*** Opening of Material provided ***

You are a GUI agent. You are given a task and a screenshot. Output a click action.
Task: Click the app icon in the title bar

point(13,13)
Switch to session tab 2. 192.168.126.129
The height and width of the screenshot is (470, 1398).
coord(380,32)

*** Close of Material provided ***

What you need to do >>
Word for word, set down all of the records above.

Exercise solution >>
You are a GUI agent. You are given a task and a screenshot. Output a click action.
Task: Click the app icon in the title bar

point(13,13)
Switch to session tab 2. 192.168.126.129
The height and width of the screenshot is (470, 1398).
coord(380,32)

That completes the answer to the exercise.